EXERCISE INPUTS:
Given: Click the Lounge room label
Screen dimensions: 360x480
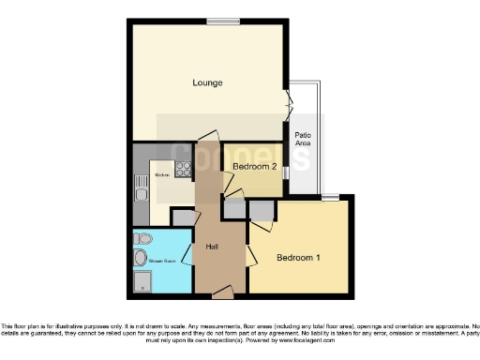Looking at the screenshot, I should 207,82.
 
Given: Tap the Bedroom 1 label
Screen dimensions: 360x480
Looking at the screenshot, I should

WHAT IS NEEDED: Copy out every line of the material above without changing anything, and leave out the pictures.

CORRECT OUTPUT:
Given: Click the Lounge room label
Screen dimensions: 360x480
Looking at the screenshot, I should 207,82.
 
Given: Tap the Bedroom 1 label
Screen dimensions: 360x480
Looking at the screenshot, I should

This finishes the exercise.